The 32-year-old Froch, the WBC super middleweight champion, weighed 167 1/4 while the 26-year-old Dirrell was 167 1/2, after coming in heavy at the weigh in.

In the first round, Dirrell kept his left low, and snapped crisp jabs intermittently. Froch also kept his left low, and jabbed the the torso, head, and then torso again. Dirrell jabbered at Froch, playing the impudent interloper unafraid of entering a lion's den. The Brit Froch drew a roar from his people with a combo when Dirrell went lefty, but it was a close round. In the second, Froch both lead and countered, and again wasn't put off by Dirrell going lefty. Froch came in 3-0 against lefties, for the record. Dirrell's handspeed edge was obvious from Scotland, and it also was apparent that he wasn't overwhelmed by the big stage in enemy territory. In the third, Froch looked to press more, close the distance. But Dirrell whacked him with a few counters, and made Froch look quite immobile in comparison. Dirrell drew hoots from the crowd for getting out of dodge in a somewhat hasty manner, and in one exit burst Froch caught him clean. In the fourth, we saw some blood on Dirrell's lip and his nose. Dirrell's swift lateral movement signaled he wasn't keen on trading, and told Froch to step it up. In the fifth, Dirrell got thrown down by Froch, and the ref warned the hometowner. This round, Dirrell didn't move as much. He was mixing up his tactics, and keeping Froch guessing. His straight left to the body was also an effective weapon. In the sixth, Dirrell made Froch miss badly, and the champ was frustrated. Dirrell caught Froch with a left hand, and his confidence at this juncture was sky high. There were instances of clinching, grabbing, wrestling in just about every round, and the ref had to be ready to intercede at all times.

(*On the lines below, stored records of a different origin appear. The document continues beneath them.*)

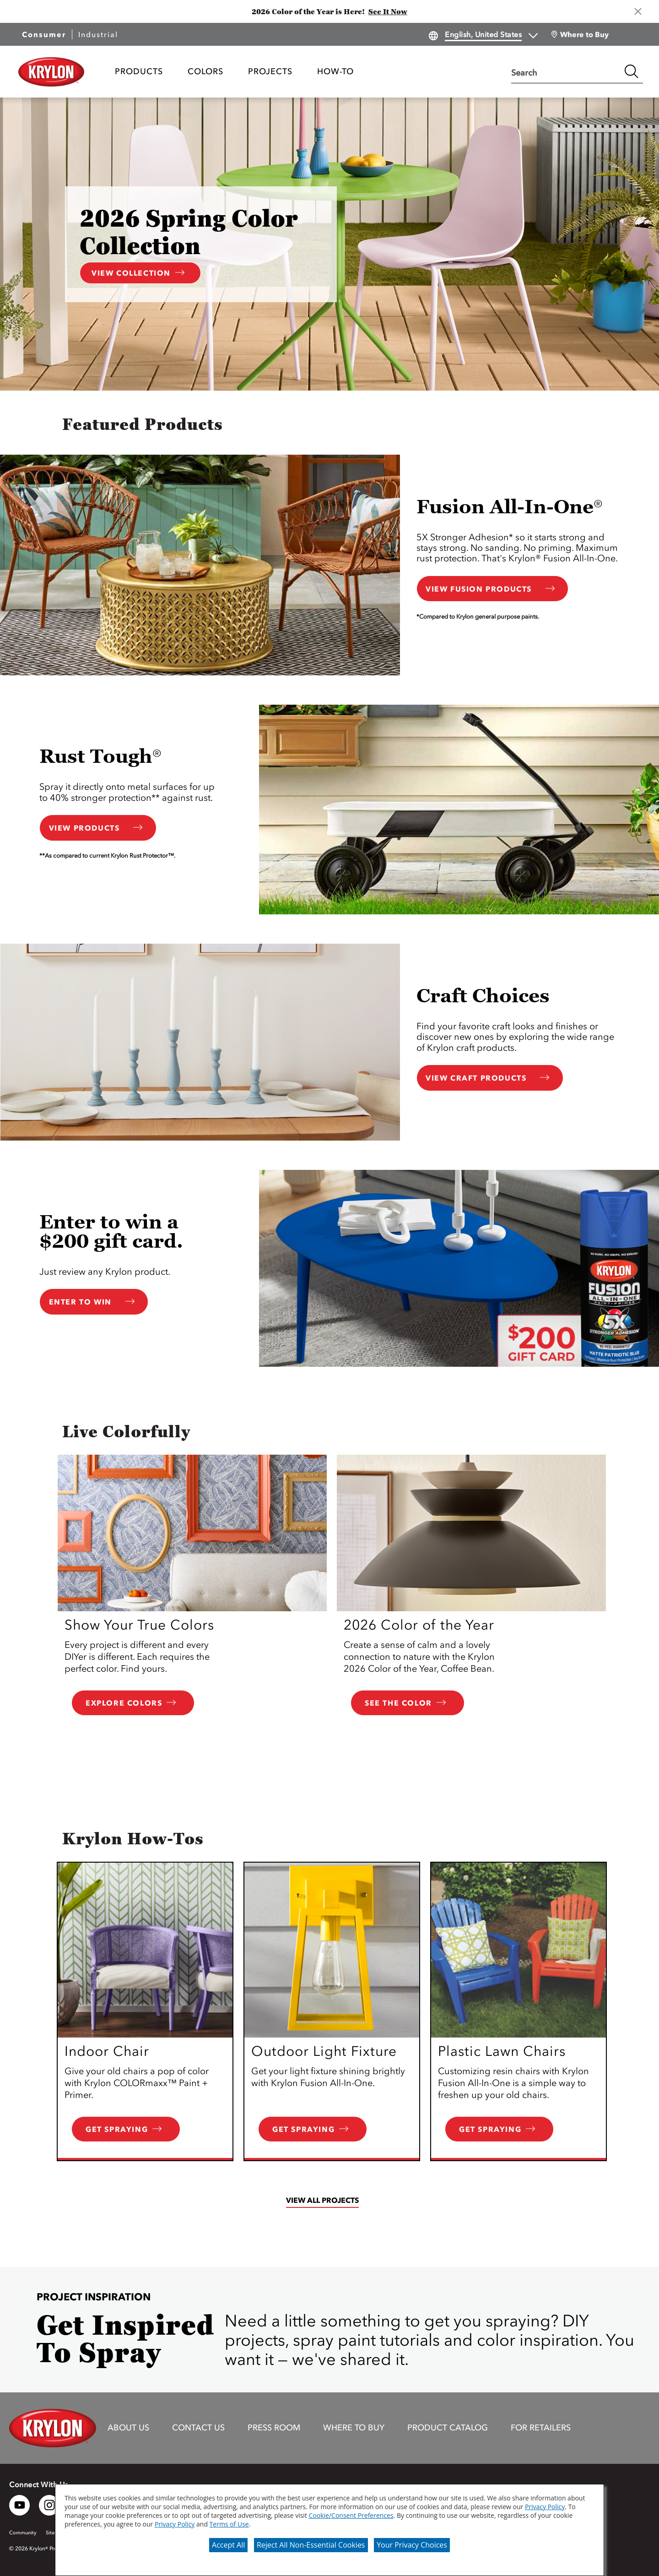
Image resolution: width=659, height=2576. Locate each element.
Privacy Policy (545, 2506)
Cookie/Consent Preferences (351, 2515)
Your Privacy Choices (412, 2545)
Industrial (98, 34)
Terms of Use (229, 2524)
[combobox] (565, 71)
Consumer (44, 34)
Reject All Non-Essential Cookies (311, 2545)
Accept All (228, 2545)
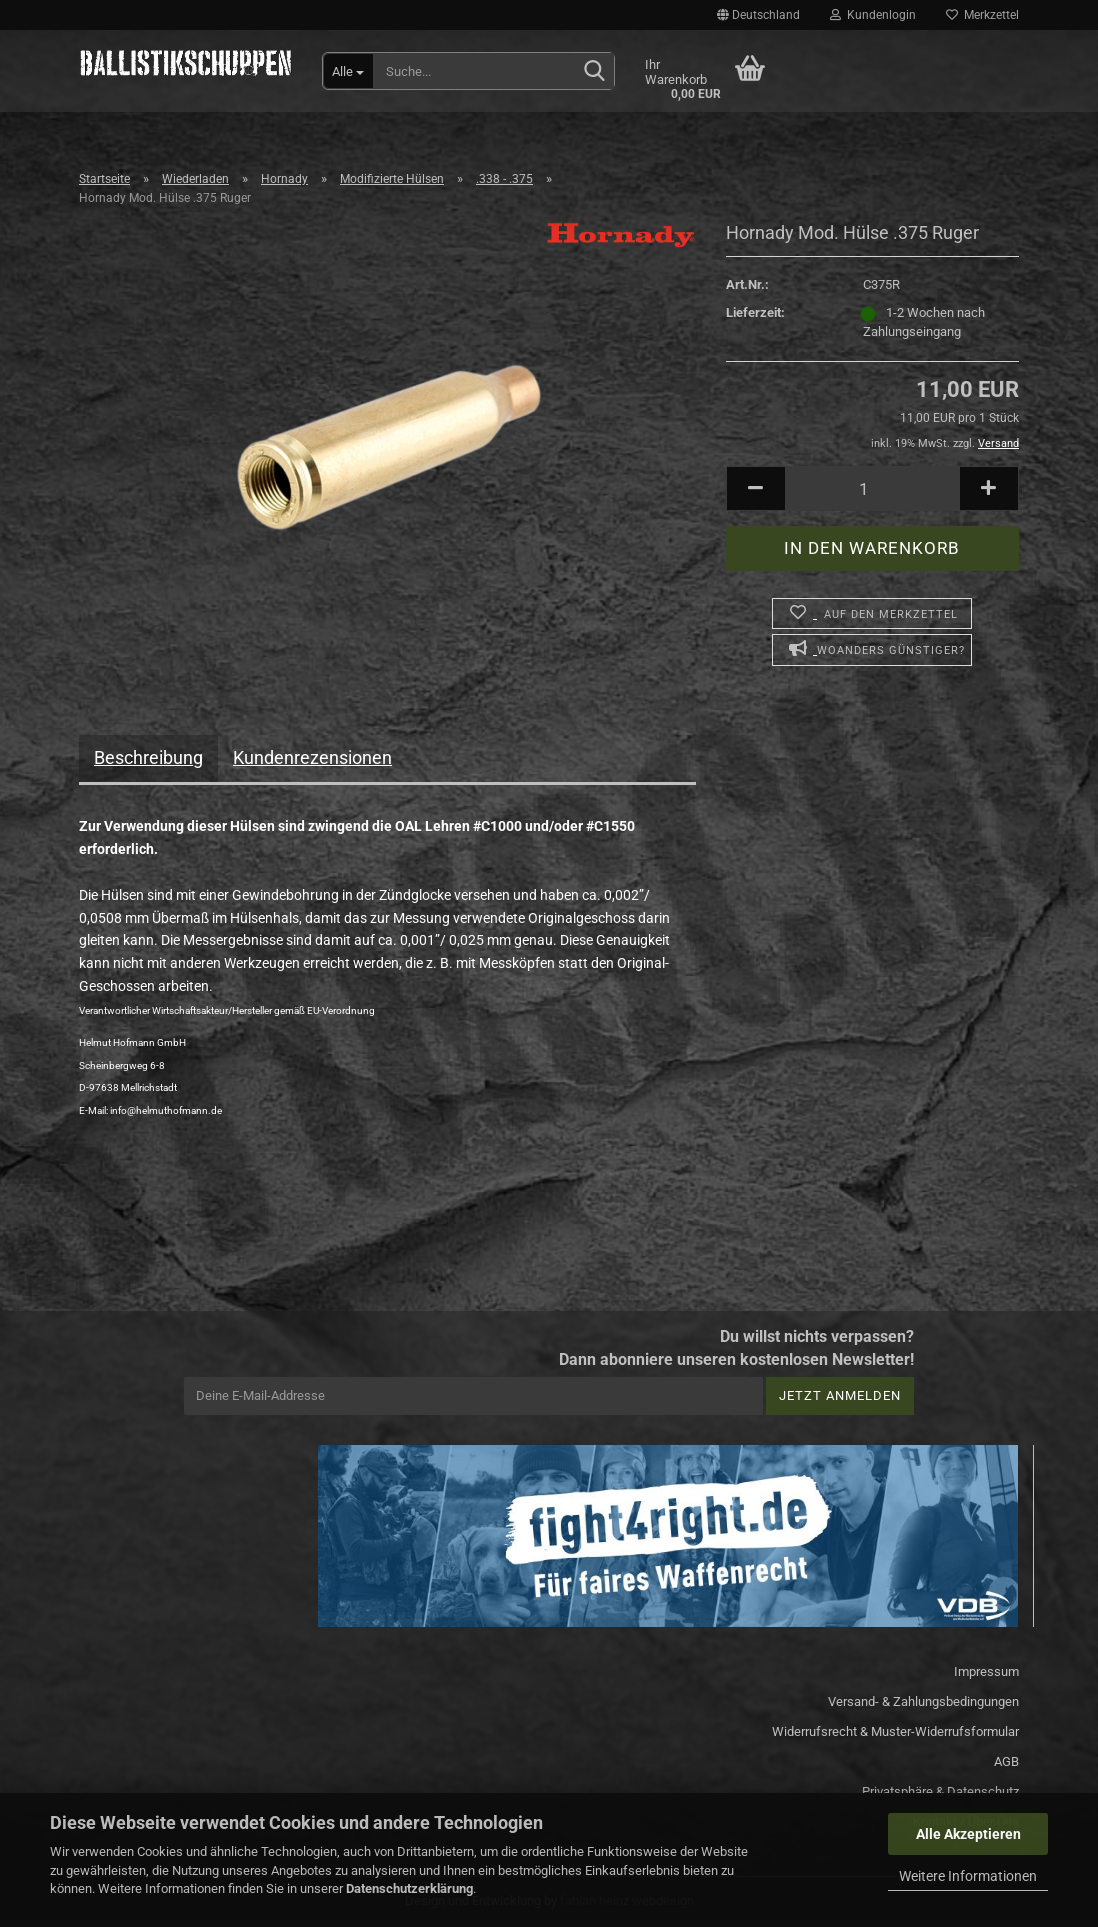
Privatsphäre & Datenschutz (940, 1791)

In the seventh, the mover Dirrell looked energized. Froch would box him into a corner, but Dirrell would slither away, untouched. Froch lured Dirrell into a scrum, a rumble, with a minute to go. Froch held and hit and Dirrell complained as he was being smacked, not a good move. He needed to stay focused, and not let it deteriorate into a bar brawl. Dirrell took back the momentum some with a left hook, clean, at the end of the round. In the eighth, Froch didn't manage to lure Dirrell into an ugly stanza early. Then he held Dirrell down, and rammed the back of his head with a right. It was so obvious, he definitively should have had a point deducted, no doubt about it. But he was at home and enjoyed that edge in that instance. Dirrell rubbed Froch with a forearm in response. Then Froch landed a left hook, but Dirrell didn't seem perturbed by it. In the ninth, Dirrell switched stance a few times, and threw in mid-switch. He looks wild doing it, but he pulls it off. Dirrell did look a bit more tired. Froch was warned for holding and hitting, and for sure, Team Dirrell will bring Froch's tactics up after the bout. Froch took a momentum advantage in this round.

 In the 10th, Dirrell looked more juiced than the round before. The ref then took a point from Dirrell, for holding, and there was no cause for it. There will be screams, and rightly so, about partisanship.  Dirrell then blasted Froch with a sharp left, and two rights, trying mightily to regain that point. He hurt Froch, with a left cross at the end of the round. That should've evened up the round. In the 11th, the first time Dirrell went into the 11th, the American slipped Froch combos, and came out with a left hook answer. Froch ate left hands, three in a row, at the midway point. He fired a heavy hook in retort. Dirrell was landing clean, effective blows, and  judges without a preference for Froch would have to see that. Froch threw right after the bell, but no point or warning was forthcoming. Dirrell's corner then  told him to take out Froch, smartly saying he wouldn't get a decision. TSS fully agreed with that advice. In the 12th, Dirrell didn't press too heavily. Both men still had ample energy, surprisingly. My DVR then cut off, but I taped Dexter, so I saw the ending. We'd go to the cards.